Os indicadores financeiros melhoraram depois da última semana quando houve uma reunião presidencial com os governadores em tom cordial e após a divulgação de uma reunião ministerial. Na divulgação do vídeo, o entendimento é que não houve fatos novos que iniciem frentes adicionais de investigação acelerando ainda mais a fragmentação política já em curso no país. Os fatos da última semana, que não melhoram em nada a situação do governo, mas que amenizaram a percepção sobre a velocidade da sua deterioração, corroboram a avaliação de que parte importante da depreciação da taxa de câmbio e da elevação das taxas de juros mais longas se deram pela elevada incerteza e a crise política.
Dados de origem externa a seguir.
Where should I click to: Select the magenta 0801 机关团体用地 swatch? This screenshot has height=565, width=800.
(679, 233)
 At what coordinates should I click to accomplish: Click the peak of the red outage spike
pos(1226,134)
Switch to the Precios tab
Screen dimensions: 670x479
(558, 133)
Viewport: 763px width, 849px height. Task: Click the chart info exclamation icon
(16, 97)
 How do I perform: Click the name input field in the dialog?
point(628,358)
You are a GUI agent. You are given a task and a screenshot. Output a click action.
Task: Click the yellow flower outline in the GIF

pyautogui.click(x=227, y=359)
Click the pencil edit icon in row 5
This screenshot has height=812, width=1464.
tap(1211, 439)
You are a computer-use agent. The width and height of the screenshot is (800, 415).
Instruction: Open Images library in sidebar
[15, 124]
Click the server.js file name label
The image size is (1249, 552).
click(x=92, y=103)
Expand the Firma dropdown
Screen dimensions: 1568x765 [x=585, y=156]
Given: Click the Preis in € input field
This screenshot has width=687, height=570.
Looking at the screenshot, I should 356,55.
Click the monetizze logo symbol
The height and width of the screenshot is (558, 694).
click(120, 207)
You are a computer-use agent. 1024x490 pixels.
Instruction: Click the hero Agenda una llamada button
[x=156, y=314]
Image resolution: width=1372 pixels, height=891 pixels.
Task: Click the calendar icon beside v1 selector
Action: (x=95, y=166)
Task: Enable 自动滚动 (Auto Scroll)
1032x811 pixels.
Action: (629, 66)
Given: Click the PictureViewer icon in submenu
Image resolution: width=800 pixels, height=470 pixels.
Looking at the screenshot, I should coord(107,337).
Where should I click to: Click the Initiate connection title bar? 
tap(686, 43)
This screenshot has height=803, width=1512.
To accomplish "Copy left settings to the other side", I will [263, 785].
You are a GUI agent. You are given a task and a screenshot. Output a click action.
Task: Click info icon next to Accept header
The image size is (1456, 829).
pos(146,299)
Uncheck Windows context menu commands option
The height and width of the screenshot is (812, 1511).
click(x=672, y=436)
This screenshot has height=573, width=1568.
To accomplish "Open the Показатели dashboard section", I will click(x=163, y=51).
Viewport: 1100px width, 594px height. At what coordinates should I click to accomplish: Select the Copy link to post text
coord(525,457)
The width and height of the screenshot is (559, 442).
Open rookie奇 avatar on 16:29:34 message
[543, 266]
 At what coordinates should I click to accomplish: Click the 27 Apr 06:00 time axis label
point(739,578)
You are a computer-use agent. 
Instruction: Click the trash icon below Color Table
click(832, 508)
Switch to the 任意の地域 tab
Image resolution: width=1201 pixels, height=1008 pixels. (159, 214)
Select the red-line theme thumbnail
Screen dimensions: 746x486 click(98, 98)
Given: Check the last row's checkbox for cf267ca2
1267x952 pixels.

Essa constatação dá força para a continuidade da flexibilização monetária em curso pelo Banco Central. Havia muita dúvida sobre efeitos colaterais no mercado de câmbio e sobre a atratividade dos títulos públicos que pudesse contrapor os efeitos positivos da redução da taxa de juros. A política monetária, dessa forma, não parece estar limitada preponderantemente pela piora dos fundamentos, mas pela incerteza que possui um papel relevante.

Até que ponto será possível melhorar as condições macroeconômicas a partir da redução dos níveis de incerteza? Apesar do vídeo não apresentar novos fatos, ele também não torna a situação melhor, pois muitos ministros atacaram instituições importantes. A relação do governo com o STF, Congresso Nacional e os Governadores continua em deterioração. A situação política do país e a ineficácia em controlar a curva de contaminação, portanto, atuam para manter a incerteza elevada.

A área econômica esboça um plano de recuperação baseado em três pilares: ampliação do bolsa família revisando outros programas sociais como o abono salarial e a farmácia popular, nova lei de falências e a redução dos tributos sobre o trabalho. Ainda existe muito a fazer e é importante planejar as estratégias de saída.

A ampliação do bolsa família será importante para combater a elevação da pobreza, mas tirar benefícios sociais de quem ganha um salário mínimo não é uma redistribuição de renda significativa. Os estudos sobre a desigualdade mostram que a mudança estrutural não acontece de forma incremental e seria importante ousar mais buscando mais progressividade[1]. Acabar com um programa de saúde pública na saída de uma pandemia é uma proposta curiosa.

As empresas precisam de mecanismos de reestruturação das dívidas e a proposta de uma nova lei de falências pode ajudar. É importante ampliar seu escopo e definir procedimentos mais simplificados para determinados subgrupos. De todo o modo esses processos não são simples, em particular, nos países com o nosso histórico institucional frágil e o tema está posto desde 2016 sem avanço. Medidas que incentivam a capitalização das empresas pelos acionistas devem ser incorporadas nessa agenda.

As políticas de desoneração do fator trabalho possuem evidências muito controversas pois, nesse mercado, os tributos incidem majoritariamente sobre o trabalhador. Essa análise deve ser avaliada com a compensação tributária a ser feita e as alternativas apresentadas nunca foram bem recebidas pelo Congresso.

Em um cenário de desemprego muito elevado, as novas contratações tendem a ocorrer com redução de salários já cumprindo parcialmente o papel da desoneração. O maior problema parece estar associado preponderantemente à demanda por emprego e não ao seu custo. O efeito líquido é, portanto, muito incerto. Entendo ser melhor retomar alguns investimentos públicos, pois não cobrem a depreciação do estoque de capital desde 2015.

É necessário melhorar a resposta à crise e a demora em adotar medidas efetivas de crédito cobra um preço muito elevado. Controlar a curva de contaminação de forma mais célere, adotar estratégias efetivas na volta à normalidade e estabelecer uma ponte governamental entre esses dois momentos continua sendo o foco, pois mitigará a crise e reduzirá a incerteza dela decorrente. O planejamento para o pós-crise ainda precisa ser aperfeiçoado.


As opiniões expressas neste artigo são de responsabilidade exclusiva do autor, não refletindo necessariamente a opinião institucional da FGV. 

Este artigo foi originalmente publicado pelo Broadcast da Agência Estado em 25/5/2020, quarta-feira.

 

[1] Ver, Pedro H. Souza (2018). “Uma história da desigualdade: a concentração de renda entre os ricos no Brasil”. Editora Hucitec.